**WHAT YOU SHOULD DO**
Repeat the data below word for word.

[[ THE INPUT, beginning ]]

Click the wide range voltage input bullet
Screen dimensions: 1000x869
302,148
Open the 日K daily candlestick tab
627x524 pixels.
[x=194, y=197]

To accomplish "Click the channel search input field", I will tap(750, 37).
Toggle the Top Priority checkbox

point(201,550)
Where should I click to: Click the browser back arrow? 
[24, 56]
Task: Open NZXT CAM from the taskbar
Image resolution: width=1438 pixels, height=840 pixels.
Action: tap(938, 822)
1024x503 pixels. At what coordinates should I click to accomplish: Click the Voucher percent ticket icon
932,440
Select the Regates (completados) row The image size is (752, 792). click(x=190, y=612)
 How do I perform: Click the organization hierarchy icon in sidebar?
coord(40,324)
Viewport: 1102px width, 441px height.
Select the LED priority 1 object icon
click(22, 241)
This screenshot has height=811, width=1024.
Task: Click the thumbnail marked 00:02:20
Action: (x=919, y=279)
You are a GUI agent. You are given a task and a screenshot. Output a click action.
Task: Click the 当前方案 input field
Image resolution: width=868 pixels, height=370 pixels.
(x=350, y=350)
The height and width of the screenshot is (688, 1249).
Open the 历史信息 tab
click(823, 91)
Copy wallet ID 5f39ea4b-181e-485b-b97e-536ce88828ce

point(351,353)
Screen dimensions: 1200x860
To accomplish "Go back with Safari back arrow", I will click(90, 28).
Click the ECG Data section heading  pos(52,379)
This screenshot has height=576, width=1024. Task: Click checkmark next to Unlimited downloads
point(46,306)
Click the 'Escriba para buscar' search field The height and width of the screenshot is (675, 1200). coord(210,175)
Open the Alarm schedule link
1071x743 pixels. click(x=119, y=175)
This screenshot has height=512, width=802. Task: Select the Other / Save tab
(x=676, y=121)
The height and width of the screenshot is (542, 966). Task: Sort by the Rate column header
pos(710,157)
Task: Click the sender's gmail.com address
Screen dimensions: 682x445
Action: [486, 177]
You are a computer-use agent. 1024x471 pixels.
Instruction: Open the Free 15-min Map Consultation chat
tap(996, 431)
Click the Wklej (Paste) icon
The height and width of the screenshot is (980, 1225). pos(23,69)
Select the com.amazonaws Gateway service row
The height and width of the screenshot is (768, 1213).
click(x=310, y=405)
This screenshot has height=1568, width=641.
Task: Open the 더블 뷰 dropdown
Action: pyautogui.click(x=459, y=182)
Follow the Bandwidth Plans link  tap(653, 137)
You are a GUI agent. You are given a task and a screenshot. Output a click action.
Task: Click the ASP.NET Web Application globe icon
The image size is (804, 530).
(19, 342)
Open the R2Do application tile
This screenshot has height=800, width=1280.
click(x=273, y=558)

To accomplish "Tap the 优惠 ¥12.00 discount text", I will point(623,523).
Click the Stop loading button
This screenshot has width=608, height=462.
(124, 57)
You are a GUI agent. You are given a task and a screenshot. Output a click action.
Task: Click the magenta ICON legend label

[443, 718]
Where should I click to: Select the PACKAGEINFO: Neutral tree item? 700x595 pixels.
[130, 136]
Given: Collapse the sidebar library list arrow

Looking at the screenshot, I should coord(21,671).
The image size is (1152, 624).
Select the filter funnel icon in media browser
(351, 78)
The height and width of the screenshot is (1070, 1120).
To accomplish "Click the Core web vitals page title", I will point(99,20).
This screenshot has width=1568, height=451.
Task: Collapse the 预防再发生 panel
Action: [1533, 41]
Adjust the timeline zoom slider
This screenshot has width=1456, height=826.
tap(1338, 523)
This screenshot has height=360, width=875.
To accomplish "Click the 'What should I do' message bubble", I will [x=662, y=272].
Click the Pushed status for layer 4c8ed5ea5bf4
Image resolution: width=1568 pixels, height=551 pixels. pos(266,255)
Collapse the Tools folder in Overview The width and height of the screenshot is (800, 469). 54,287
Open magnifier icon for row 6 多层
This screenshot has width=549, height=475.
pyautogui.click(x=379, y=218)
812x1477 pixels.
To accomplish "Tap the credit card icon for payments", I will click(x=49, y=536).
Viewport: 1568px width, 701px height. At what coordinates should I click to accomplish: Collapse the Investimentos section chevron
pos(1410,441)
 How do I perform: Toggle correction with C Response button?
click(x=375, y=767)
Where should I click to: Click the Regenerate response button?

[[ THE INPUT, end ]]

**YOUR RESPONSE**
Click the wide range voltage input bullet
Screen dimensions: 1000x869
302,148
Open the 日K daily candlestick tab
627x524 pixels.
[x=194, y=197]

To accomplish "Click the channel search input field", I will tap(750, 37).
Toggle the Top Priority checkbox

point(201,550)
Where should I click to: Click the browser back arrow? 
[24, 56]
Task: Open NZXT CAM from the taskbar
Image resolution: width=1438 pixels, height=840 pixels.
Action: tap(938, 822)
1024x503 pixels. At what coordinates should I click to accomplish: Click the Voucher percent ticket icon
932,440
Select the Regates (completados) row The image size is (752, 792). click(x=190, y=612)
 How do I perform: Click the organization hierarchy icon in sidebar?
coord(40,324)
Viewport: 1102px width, 441px height.
Select the LED priority 1 object icon
click(22, 241)
This screenshot has height=811, width=1024.
Task: Click the thumbnail marked 00:02:20
Action: (x=919, y=279)
You are a GUI agent. You are given a task and a screenshot. Output a click action.
Task: Click the 当前方案 input field
Image resolution: width=868 pixels, height=370 pixels.
(x=350, y=350)
The height and width of the screenshot is (688, 1249).
Open the 历史信息 tab
click(823, 91)
Copy wallet ID 5f39ea4b-181e-485b-b97e-536ce88828ce

point(351,353)
Screen dimensions: 1200x860
To accomplish "Go back with Safari back arrow", I will click(90, 28).
Click the ECG Data section heading  pos(52,379)
This screenshot has height=576, width=1024. Task: Click checkmark next to Unlimited downloads
point(46,306)
Click the 'Escriba para buscar' search field The height and width of the screenshot is (675, 1200). coord(210,175)
Open the Alarm schedule link
1071x743 pixels. click(x=119, y=175)
This screenshot has height=512, width=802. Task: Select the Other / Save tab
(x=676, y=121)
The height and width of the screenshot is (542, 966). Task: Sort by the Rate column header
pos(710,157)
Task: Click the sender's gmail.com address
Screen dimensions: 682x445
Action: [486, 177]
You are a computer-use agent. 1024x471 pixels.
Instruction: Open the Free 15-min Map Consultation chat
tap(996, 431)
Click the Wklej (Paste) icon
The height and width of the screenshot is (980, 1225). pos(23,69)
Select the com.amazonaws Gateway service row
The height and width of the screenshot is (768, 1213).
click(x=310, y=405)
This screenshot has height=1568, width=641.
Task: Open the 더블 뷰 dropdown
Action: pyautogui.click(x=459, y=182)
Follow the Bandwidth Plans link  tap(653, 137)
You are a GUI agent. You are given a task and a screenshot. Output a click action.
Task: Click the ASP.NET Web Application globe icon
The image size is (804, 530).
(19, 342)
Open the R2Do application tile
This screenshot has height=800, width=1280.
click(x=273, y=558)

To accomplish "Tap the 优惠 ¥12.00 discount text", I will point(623,523).
Click the Stop loading button
This screenshot has width=608, height=462.
(124, 57)
You are a GUI agent. You are given a task and a screenshot. Output a click action.
Task: Click the magenta ICON legend label

[443, 718]
Where should I click to: Select the PACKAGEINFO: Neutral tree item? 700x595 pixels.
[130, 136]
Given: Collapse the sidebar library list arrow

Looking at the screenshot, I should coord(21,671).
The image size is (1152, 624).
Select the filter funnel icon in media browser
(351, 78)
The height and width of the screenshot is (1070, 1120).
To accomplish "Click the Core web vitals page title", I will point(99,20).
This screenshot has width=1568, height=451.
Task: Collapse the 预防再发生 panel
Action: [1533, 41]
Adjust the timeline zoom slider
This screenshot has width=1456, height=826.
tap(1338, 523)
This screenshot has height=360, width=875.
To accomplish "Click the 'What should I do' message bubble", I will [x=662, y=272].
Click the Pushed status for layer 4c8ed5ea5bf4
Image resolution: width=1568 pixels, height=551 pixels. pos(266,255)
Collapse the Tools folder in Overview The width and height of the screenshot is (800, 469). 54,287
Open magnifier icon for row 6 多层
This screenshot has width=549, height=475.
pyautogui.click(x=379, y=218)
812x1477 pixels.
To accomplish "Tap the credit card icon for payments", I will click(x=49, y=536).
Viewport: 1568px width, 701px height. At what coordinates should I click to accomplish: Collapse the Investimentos section chevron
pos(1410,441)
 How do I perform: Toggle correction with C Response button?
click(x=375, y=767)
Where should I click to: Click the Regenerate response button?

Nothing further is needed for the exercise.